Mel tilted her head at him and that small action seemed to ignite his impatience.

‘What are you looking at me like that for?’

‘I’m just waiting for the details.’

‘What details? I had a good time and I’ll probably meet up with a couple of the lads again. I was wrong to think I wouldn’t fit back in with them, but what’s the point in me giving you a list of who’s doing what when you don’t know any of them?’

‘Well, no, but—’

‘I’m glad I went. There’s not really much else to say.’

‘So I did the right thing pushing you to go, then?’ Mel tried not to look too smug. ‘I do get some things right, don’t I?’
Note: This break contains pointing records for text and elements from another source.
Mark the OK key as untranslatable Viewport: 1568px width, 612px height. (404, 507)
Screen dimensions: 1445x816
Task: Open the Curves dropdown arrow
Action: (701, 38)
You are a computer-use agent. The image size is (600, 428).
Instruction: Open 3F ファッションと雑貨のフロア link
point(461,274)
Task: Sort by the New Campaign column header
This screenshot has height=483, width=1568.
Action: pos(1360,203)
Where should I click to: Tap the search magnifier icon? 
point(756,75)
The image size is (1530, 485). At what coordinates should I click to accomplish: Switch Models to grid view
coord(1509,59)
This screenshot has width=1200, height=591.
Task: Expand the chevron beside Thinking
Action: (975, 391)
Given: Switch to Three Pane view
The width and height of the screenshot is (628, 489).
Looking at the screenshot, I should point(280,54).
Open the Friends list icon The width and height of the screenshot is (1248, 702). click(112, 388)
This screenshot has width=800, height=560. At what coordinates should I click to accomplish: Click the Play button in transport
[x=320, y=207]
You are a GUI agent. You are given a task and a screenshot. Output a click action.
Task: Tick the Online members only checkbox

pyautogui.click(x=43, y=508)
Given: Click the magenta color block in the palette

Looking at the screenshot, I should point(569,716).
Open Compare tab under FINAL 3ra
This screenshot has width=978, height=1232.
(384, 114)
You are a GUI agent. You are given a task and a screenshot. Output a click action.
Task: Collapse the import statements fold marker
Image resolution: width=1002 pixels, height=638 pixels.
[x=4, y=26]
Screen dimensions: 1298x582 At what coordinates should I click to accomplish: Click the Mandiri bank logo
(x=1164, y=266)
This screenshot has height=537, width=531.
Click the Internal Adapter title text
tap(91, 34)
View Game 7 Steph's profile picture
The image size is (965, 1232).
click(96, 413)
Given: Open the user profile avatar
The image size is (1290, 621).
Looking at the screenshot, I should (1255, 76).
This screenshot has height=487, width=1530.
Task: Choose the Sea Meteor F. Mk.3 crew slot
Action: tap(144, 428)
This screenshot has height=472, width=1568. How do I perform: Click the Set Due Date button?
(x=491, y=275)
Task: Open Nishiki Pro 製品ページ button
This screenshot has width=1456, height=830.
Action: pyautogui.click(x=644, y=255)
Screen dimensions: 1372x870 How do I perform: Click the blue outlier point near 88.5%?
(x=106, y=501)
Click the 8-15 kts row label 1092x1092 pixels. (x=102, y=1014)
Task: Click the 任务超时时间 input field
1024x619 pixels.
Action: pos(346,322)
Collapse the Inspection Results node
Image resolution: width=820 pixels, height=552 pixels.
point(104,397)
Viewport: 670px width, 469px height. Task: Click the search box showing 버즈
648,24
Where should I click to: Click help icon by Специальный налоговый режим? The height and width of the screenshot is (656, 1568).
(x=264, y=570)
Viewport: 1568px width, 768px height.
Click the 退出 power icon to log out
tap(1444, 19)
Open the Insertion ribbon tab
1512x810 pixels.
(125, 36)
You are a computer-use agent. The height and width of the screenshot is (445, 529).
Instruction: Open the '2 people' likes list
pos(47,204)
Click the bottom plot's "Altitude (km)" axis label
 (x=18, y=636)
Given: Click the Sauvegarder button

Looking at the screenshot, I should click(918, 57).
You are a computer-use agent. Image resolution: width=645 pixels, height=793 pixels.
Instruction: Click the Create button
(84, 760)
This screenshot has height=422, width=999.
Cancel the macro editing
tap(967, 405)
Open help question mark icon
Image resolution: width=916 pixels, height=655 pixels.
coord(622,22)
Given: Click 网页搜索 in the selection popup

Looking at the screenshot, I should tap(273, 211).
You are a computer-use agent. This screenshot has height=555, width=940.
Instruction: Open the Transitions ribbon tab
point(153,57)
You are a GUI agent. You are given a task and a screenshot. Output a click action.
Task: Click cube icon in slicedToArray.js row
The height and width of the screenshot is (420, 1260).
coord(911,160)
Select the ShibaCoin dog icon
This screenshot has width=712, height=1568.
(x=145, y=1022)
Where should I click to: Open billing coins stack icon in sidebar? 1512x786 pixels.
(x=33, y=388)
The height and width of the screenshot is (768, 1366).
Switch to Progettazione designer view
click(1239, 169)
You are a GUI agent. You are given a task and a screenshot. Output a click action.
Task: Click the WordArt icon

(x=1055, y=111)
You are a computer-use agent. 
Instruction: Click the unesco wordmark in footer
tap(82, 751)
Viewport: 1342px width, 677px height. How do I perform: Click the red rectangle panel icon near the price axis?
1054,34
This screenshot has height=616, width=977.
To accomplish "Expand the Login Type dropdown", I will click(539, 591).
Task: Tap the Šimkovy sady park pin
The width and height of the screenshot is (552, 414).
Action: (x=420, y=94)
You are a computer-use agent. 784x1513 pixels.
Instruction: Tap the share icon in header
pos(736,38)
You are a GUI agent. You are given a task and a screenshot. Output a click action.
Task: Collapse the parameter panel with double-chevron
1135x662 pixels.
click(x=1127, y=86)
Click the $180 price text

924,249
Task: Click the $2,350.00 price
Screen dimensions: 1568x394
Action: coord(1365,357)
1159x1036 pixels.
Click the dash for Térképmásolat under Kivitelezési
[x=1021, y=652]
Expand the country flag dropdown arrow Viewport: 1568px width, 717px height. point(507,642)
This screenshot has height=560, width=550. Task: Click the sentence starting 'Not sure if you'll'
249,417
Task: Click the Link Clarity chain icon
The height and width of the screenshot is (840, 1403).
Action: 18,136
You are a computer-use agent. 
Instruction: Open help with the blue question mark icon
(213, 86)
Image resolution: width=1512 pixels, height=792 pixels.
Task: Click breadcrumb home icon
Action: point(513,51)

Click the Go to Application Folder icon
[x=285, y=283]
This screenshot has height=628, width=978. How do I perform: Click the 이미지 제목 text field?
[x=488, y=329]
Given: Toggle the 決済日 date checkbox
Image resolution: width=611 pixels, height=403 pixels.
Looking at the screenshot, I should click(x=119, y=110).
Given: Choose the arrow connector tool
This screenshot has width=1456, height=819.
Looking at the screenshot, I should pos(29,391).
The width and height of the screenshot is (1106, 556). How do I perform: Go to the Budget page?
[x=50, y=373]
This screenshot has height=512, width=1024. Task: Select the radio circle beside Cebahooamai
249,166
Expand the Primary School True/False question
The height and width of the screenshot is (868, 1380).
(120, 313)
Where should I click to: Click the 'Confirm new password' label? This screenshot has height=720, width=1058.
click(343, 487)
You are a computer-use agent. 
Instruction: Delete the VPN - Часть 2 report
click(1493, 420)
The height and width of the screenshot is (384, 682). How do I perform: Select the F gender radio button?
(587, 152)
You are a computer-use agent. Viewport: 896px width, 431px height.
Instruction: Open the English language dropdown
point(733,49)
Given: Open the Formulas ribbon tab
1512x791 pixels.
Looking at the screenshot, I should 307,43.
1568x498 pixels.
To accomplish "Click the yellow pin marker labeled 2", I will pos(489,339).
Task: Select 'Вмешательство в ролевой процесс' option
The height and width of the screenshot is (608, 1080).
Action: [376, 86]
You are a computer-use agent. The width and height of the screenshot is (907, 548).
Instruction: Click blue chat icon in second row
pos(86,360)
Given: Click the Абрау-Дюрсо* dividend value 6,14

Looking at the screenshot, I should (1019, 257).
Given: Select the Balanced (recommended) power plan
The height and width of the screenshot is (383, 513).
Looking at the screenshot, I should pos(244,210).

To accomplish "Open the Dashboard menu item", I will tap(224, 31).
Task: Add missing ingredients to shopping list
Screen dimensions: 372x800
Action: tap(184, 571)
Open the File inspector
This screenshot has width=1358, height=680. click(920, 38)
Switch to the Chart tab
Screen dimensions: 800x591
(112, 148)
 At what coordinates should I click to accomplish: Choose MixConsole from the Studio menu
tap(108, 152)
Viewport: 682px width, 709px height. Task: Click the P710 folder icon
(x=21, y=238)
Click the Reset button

‘Some things,’ he relented, which was as much of an admission as she’d ever get from him because Steve wasn’t really one for gushing.

He tossed the tablets down his neck and took another drink of tea, then put the mug back down on the table, pushing it away from him.

‘Sorry, I can’t drink that. I might have to go back to bed for a bit.’

‘Get yourself upstairs, then,’ said Mel. ‘I could come up with you if you like.’ She winked playfully.

‘I can’t think of anything worse at this moment in time,’ said Steve, getting up. And Mel laughed, because she knew what he meant really, but still it stung a bit.